A semente do projeto
De volta ao Recife, Marcone começou a dar aulas de inglês voluntárias a jovens do Coque. O que começou como encontros informais logo se tornou o embrião do Coque Connecta. “Na primeira turma, tivemos 50 jovens inscrições, mas só poderia ensinar a 25. Em três meses, já tínhamos repercussão. Foi quando percebi que era mais do que uma atividade: era um projeto de vida”, explica.
O fortalecimento veio em 2018, quando ele foi selecionado para participar da Assembleia da Juventude da ONU, em Nova York. A experiência internacional deu visibilidade à iniciativa e reforçou sua convicção de que a educação era o caminho para transformar o território.
A pandemia da Covid-19, em 2020, foi um divisor de águas para o projeto. Além da educação, o Coque Connecta passou a atuar também na área social. “Arrecadamos alimentos, kits de higiene, instalamos pias comunitárias. Conseguimos atender cerca de 300 famílias. Foi um momento de muita necessidade, mas também de união da comunidade”, lembra Marcone.
Nesse período, sua mãe, Danda, assumiu a presidência do projeto. Ela que enfrentou a maternidade solo e as dificuldades impostas pela doença, tem o Coque Connecta como uma nova camada de acolhimento. “Eu sempre estive inserida dentro de causas sociais, porque sei o que é criar filhos sozinha, com todas as dificuldades. O projeto me deu essa oportunidade de transformar a vida de outras mulheres”, afirma.
Sob sua liderança, surgiu o Fuxiqueiras, voltado para geração de renda através do artesanato. Além de ensinar costura e bordado, a iniciativa promove trocas de experiências e fortalece os vínculos entre mulheres da comunidade.
Atualmente, o Coque Connecta funciona em sede própria, a instituição trabalha em eixos principais: educação e social, com aulas de inglês, reforço escolar, curso de artesanos, como fuxico, crochê, macramê, eles também fazem arrecadação de alimentos e ações de apoio comunitário. “Costumo dizer que famílias ricas têm negócios familiares. Nós temos um projeto social familiar. Esse é o nosso legado”, resume Marcone.
Hoje, cerca de 100 pessoas, entre jovens e mulheres, participam diretamente das atividades, com o apoio de voluntários, formada na maioria por moradores do próprio Coque.
Reconhecimento
A repercussão do projeto abriu novas portas para Marcone, que foi convidado para assumir a Secretaria de Juventude do Recife. “Marcone sempre teve essa vontade de mudar as coisas, de acreditar que era possível. Eu me sinto feliz de ver que ele transformou as dificuldades em esperança não só para ele, mas para muitos outros jovens”, emociona-se Danda.

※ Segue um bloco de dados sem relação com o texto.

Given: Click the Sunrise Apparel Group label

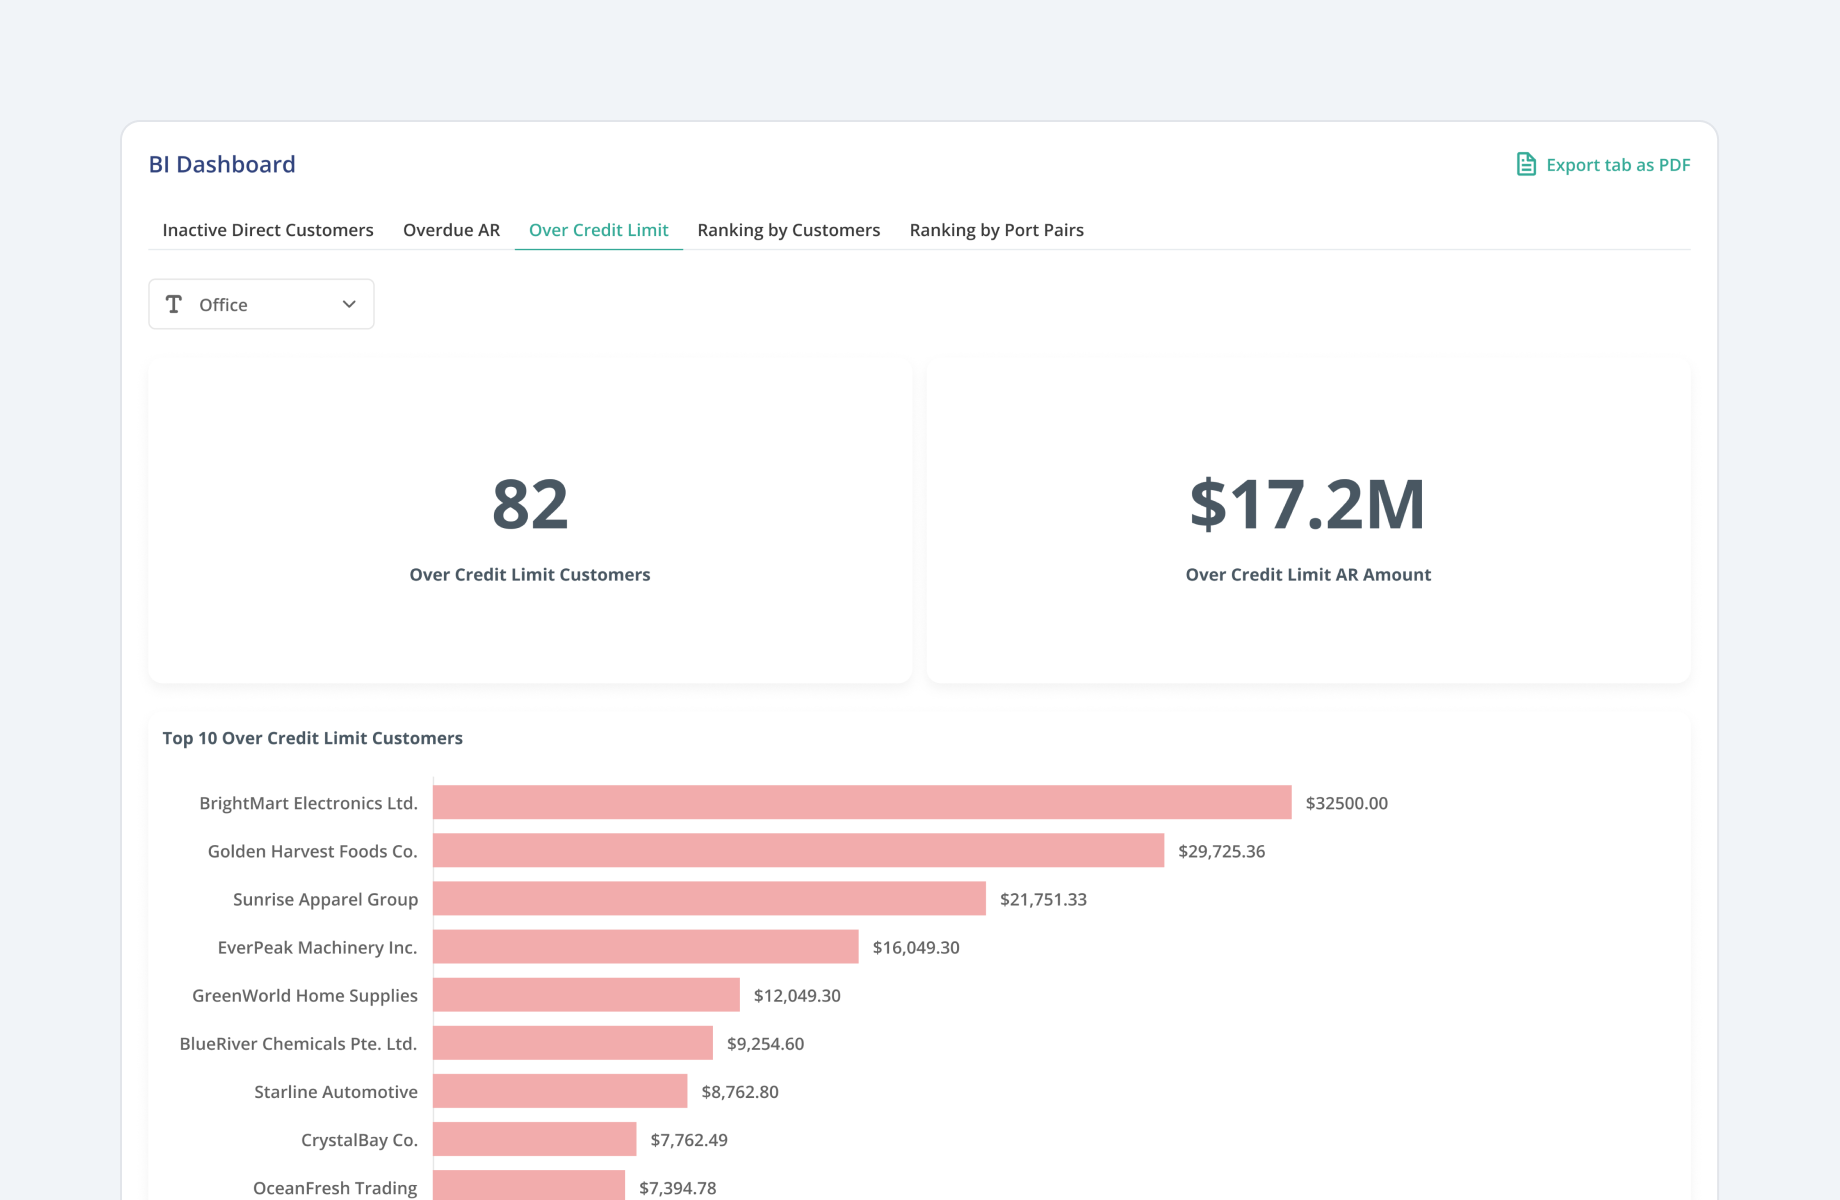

O futuro do Coque Connecta
O próximo passo do projeto é ampliar sua atuação, com parcerias que possam garantir sustentabilidade a longo prazo. Entre os planos estão a criação de novos cursos, a expansão do Fuxiqueiras e a formação de mais jovens para oportunidades acadêmicas e profissionais fora do território.
“O futuro é continuar conectando o Coque com o mundo. A gente quer que os jovens daqui entendam que eles não são limitados pela realidade do bairro. Eles podem, o que quiserem. O Coque Connecta é essa ponte”, destaca Marcone.